======== SOURCE EXCERPT ========

District Court of Appeal of Florida, Third District
Apr 4, 1967
197 So. 2d 50 (Fla. Dist. Ct. App. 1967)

Opinion

No. 66-551.

April 4, 1967.

Appeal from the Circuit Court for Dade County, Grady L. Crawford, J.

Maurice Rosen, No. Miami Beach, Tobias Simon, Miami, for appellant.

Richard E. Gerstein, State's Atty., Jack R. Rice, Jr., City Atty., and S.R. Sterbenz, Asst. City Atty., for appellees.

Before PEARSON, CARROLL and BARKDULL, JJ.


This appeal is from a final decree in a declaratory action. The trial court held an ordinance of the City of Miami constitutional as against the attacks of the appellant. Appellant's complaint alleged that he is a homosexual, and that by the ordinance he is denied the right to "visit and enjoy by himself or with his friends who are similarly situated the public places of amusement within the City of Miami." The ordinance prohibits liquor licensees from knowingly employing a homosexual person, or knowingly sell to, serve, or allow a homosexual person to consume alcoholic beverages, or to knowingly allow two or more homosexual persons to congregate or remain in his place of business. Appellant did not attack a particular section or provision of the ordinance but confines himself to a prayer: "* * * that this court take jurisdiction of this matter and find section 4-13 of the Code of the City of Miami to be unconstitutional and that it issue its order enjoining the respondents from enforcing the provisions of said ordinance."

========

**TO-DO LIST:**
A: Output the stretch of the court opinion from "April 4, 1967." through "Atty., for appellees.".
B: Does the court opinion support each of these statements? Answer yes or no for each and quote the words that decide it. (i) The trial court found the City of Miami ordinance unconstitutional. (ii) The ordinance forbids liquor licensees from knowingly employing a homosexual person. (iii) The appeal came from the Circuit Court for Dade County.
C: Can you carry the court opinion on from its last sentence?
None of the data after the court opinion is needed for anything here.

======== DATASET EXTRACT ========

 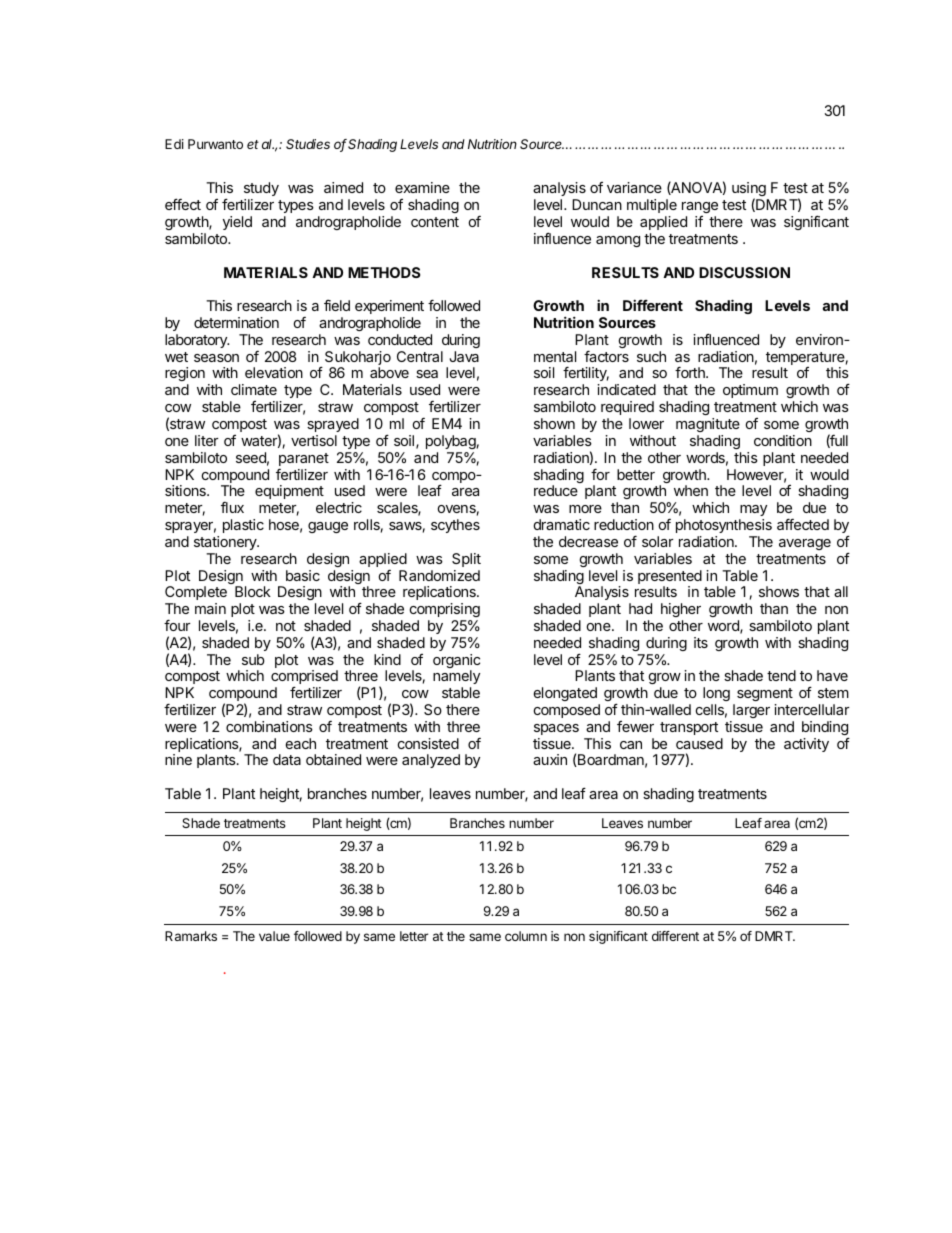 I want to click on using, so click(x=750, y=191).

========

**SOLVED PROBLEMS:**
A:
April 4, 1967.

Appeal from the Circuit Court for Dade County, Grady L. Crawford, J.

Maurice Rosen, No. Miami Beach, Tobias Simon, Miami, for appellant.

Richard E. Gerstein, State's Atty., Jack R. Rice, Jr., City Atty., and S.R. Sterbenz, Asst. City Atty., for appellees.

B:
(i) No: "The trial court held an ordinance of the City of Miami constitutional as against the attacks of the appellant."
(ii) Yes: "The ordinance prohibits liquor licensees from knowingly employing a homosexual person."
(iii) Yes: "Appeal from the Circuit Court for Dade County."

C:
The final decree appealed holds that this section of the code of the City of Miami "has a rational relation to public health, morals, safety and general welfare." We agree.

It may be that the ordinance is inartfully drawn and that enforcement of one or more provisions may prove difficult or even impossible. Nevertheless, the question here presented is whether it is void as a whole. When a court construes the validity of an ordinance, it must construe it to be legal if it is possible to do so. It must also strive to construe it as to give reasonable effect to its provisions. City of Miami v. Kayfetz, Fla. 1957, 92 So.2d 798. If reasonable argument exists on the question of whether an ordinance is arbitrary or unreasonable, the legislative will must prevail. State ex rel. Skillman v. City of Miami, 101 Fla. 585, 134 So. 541. (1931).

The business of the distribution of liquor is one which is particularly burdened with a public concern and which may be limited and regulated by the State as a privilege. It follows that the legislative authority may limit its distribution to conditions under which liquor will be distributed with the least possible harm to the public. City of Miami v. Kayfetz, Fla. 1957, 92 So.2d 798; City of Miami v. Jiminez, Fla.App. 1961, 130 So.2d 109. The object of the ordinance as a whole is to prevent the congregation at liquor establishments of persons likely to prey upon the public by attempting to recruit other persons for acts which have been declared illegal by the Legislature of the State of Florida. See Sections 800.01, 800.02 Fla. Stat., F.S.A.

It therefore follows that appellant's generalized attack upon the ordinance as a whole was properly denied.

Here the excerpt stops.